Tarea escrita A
En el relato de Almudena sobre la casa familiar de su marido, ¿en qué ciudad viven ella y Rodrigo?
Tarea escrita B
Transcribe sin cambios el fragmento del relato de Almudena que va desde "Me invita a" hasta "de obra gratuita.".
Tarea escrita C
Prolonga el relato de Almudena sobre la casa familiar de su marido a partir del punto en que termina.

Fuente
Me invita a su hogar familiar, pero no quiero ser la criada de su familia

Él me llama a la casa familiar, pero yo no quiero ser la sirvienta de su familia.

Me llamo Almudena, tengo veintiséis años. Mi marido, Rodrigo, y yo llevamos casados casi dos años. Vivimos en Toledo, en un acogedor piso de dos habitaciones que heredé de mi abuela. Al principio todo era tranquilo; a Rodrigo no le molestaba vivir en mi casa, le parecía bien. Pero hace poco, de la noche a la mañana, soltó: «Ya es hora de que nos mudemos a mi casa natal, hay más espacio, y cuando lleguen los niños tendrán dónde correr».

Pero yo no quiero «correr» bajo el mismo techo que su bulliciosa familia. No quiero cambiar mi propio hogar por un lugar donde reina el patriarcado más cerrado y la obediencia ciega. Donde yo no sería su esposa, sino mano de obra gratuita.

Recuerdo bien mi primera visita a su casa. Una enorme finca en las afueras, de trescientas varas cuadradas, por lo menos. Allí vivían sus padres, su hermano pequeño, Gonzalo, su mujer, Rosario, y sus tres hijos. Todo un batallón. En cuanto crucé el umbral, me dejaron claro cuál era mi sitio. Las mujeres, a la cocina; los hombres, al televisor. Aún estaba quitándome el abrigo cuando mi suegra me puso un cuchillo en la mano y me ordenó cortar la ensalada. Ni un «por favor», ni un «si no te importa». Solo una orden.

Durante la cena, observé cómo Rosario obedecía sin rechistar, sin atreverse a contradecir a mi suegra ni una sola vez. A cada pregunta, una sonrisa culpable y un asentimiento. Me estremecí. Supe entonces que jamás aceptaría ese destino. No por nada. Yo no soy una Rosario sumisa, y no pienso doblegarme.

Cuando Rodrigo y yo nos marchamos, mi suegra gritó:
—¿Y quién va a lavar los platos?
Me volví, la miré a los ojos y dije:
—Los anfitriones limpian después de los invitados. Somos invitados, no criadas.

Entonces empezaron las quejas. Me llamaron desagradecida, insolente, una mimada de ciudad. Y yo solo entendí una cosa: allí jamás tendría un lugar.

Extracto de datos
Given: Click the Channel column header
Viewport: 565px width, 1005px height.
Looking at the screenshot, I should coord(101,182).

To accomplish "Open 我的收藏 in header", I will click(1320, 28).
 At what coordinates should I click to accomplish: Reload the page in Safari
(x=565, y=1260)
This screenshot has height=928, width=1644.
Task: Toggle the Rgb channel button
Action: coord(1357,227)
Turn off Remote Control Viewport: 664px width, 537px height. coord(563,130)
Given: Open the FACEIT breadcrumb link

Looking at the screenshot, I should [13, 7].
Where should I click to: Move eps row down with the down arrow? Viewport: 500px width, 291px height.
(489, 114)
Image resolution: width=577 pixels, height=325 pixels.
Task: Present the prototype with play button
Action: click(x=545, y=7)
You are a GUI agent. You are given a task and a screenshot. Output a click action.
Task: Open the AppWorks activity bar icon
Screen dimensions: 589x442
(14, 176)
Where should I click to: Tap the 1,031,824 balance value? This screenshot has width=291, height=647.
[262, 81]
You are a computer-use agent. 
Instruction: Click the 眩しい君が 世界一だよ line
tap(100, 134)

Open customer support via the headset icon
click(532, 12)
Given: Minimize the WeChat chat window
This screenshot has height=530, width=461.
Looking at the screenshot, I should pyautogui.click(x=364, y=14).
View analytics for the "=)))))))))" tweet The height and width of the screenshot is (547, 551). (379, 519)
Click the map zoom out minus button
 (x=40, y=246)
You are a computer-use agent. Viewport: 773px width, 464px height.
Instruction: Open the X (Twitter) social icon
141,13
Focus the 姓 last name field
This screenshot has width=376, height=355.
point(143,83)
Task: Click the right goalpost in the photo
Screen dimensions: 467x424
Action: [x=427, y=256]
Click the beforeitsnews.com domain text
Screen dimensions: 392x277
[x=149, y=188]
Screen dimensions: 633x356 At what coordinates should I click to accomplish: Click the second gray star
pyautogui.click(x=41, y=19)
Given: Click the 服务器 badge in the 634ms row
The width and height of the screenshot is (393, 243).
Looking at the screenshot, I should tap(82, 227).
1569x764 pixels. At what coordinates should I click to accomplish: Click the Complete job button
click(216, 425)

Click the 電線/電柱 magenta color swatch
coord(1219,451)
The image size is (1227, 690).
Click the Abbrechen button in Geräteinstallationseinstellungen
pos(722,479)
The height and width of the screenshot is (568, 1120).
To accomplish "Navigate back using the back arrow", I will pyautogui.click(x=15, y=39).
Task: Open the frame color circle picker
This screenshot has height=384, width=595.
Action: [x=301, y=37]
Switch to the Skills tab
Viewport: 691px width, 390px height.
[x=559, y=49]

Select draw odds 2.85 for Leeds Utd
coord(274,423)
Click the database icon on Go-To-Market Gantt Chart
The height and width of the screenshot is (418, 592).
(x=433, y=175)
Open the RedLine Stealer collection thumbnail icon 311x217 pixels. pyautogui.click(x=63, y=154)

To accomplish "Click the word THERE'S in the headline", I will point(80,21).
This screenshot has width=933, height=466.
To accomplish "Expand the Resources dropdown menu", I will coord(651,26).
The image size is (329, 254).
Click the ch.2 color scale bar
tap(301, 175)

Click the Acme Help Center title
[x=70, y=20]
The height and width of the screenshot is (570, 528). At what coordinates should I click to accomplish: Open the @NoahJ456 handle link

Resultado del ejercicio A
En Toledo.

Resultado del ejercicio B
Me invita a su hogar familiar, pero no quiero ser la criada de su familia

Él me llama a la casa familiar, pero yo no quiero ser la sirvienta de su familia.

Me llamo Almudena, tengo veintiséis años. Mi marido, Rodrigo, y yo llevamos casados casi dos años. Vivimos en Toledo, en un acogedor piso de dos habitaciones que heredé de mi abuela. Al principio todo era tranquilo; a Rodrigo no le molestaba vivir en mi casa, le parecía bien. Pero hace poco, de la noche a la mañana, soltó: «Ya es hora de que nos mudemos a mi casa natal, hay más espacio, y cuando lleguen los niños tendrán dónde correr».

Pero yo no quiero «correr» bajo el mismo techo que su bulliciosa familia. No quiero cambiar mi propio hogar por un lugar donde reina el patriarcado más cerrado y la obediencia ciega. Donde yo no sería su esposa, sino mano de obra gratuita.

Resultado del ejercicio C
Rodrigo me apoyó entonces. Nos fuimos. Durante medio año, todo fue tranquilo. Él hablaba con su familia; yo me mantenía al margen. Pero luego comenzaron los comentarios sobre la mudanza. Primero sutiles, luego cada vez más insistentes.

—Allí hay espacio, allí está la familia —repetía él—. Mamá ayudará con los niños, podrás descansar. Y tu piso lo alquilamos, tendremos ingresos.

—¿Y mi trabajo? —pregunté—. No voy a dejarlo todo para irme a un pueblo a cuarenta kilómetros de la ciudad. ¿Qué haré allí?

—No tendrás que trabajar —se encogió de hombros—. Tendrás un hijo, cuidarás de la casa, como todas. La mujer debe estar en el hogar.

Esa fue la gota que colmó el vaso. Soy una mujer con estudios, una carrera, mis propias metas. Trabajo como editora, me gusta lo que hago, lo he conseguido sola. ¿Y ahora me dicen que mi sitio está entre pucheros y pañales? ¿En una casa donde me gritarán por una olla sin lavar y me enseñarán cómo parir y hacer sopa?

Sé que Rodrigo es producto de su entorno. Allí los hijos son los herederos, y las esposas, forasteras que deben callar y dar las gracias por sentarse a la mesa. Pero yo no soy de las que tragan sapos. Guardé silencio cuando mi suegra me humilló. Guardé silencio cuando Gonzalo comentó con sorna: «Nuestra Rosario no se queja». Pero ya no callaré más.

Se lo dije claro:
—O vivimos por nuestra cuenta y respetamos nuestros límites, o vuelves a tu castillo familiar sin mí.
Se ofendió. Dijo que estaba destrozando la familia. Que en su casa no se acostumbraba a que los hijos vivieran «en territorio ajeno». Pero a mí me da igual. Mi casa no es ajena. Y mi opinión no es aire.

No quiero divorciarme. Pero vivir con su clan tampoco es una opción. Si no abandona la idea de arrastrarme junto a su mamá, seré yo quien haga las maletas. Porque prefiero estar sola que ser segunda en su vida.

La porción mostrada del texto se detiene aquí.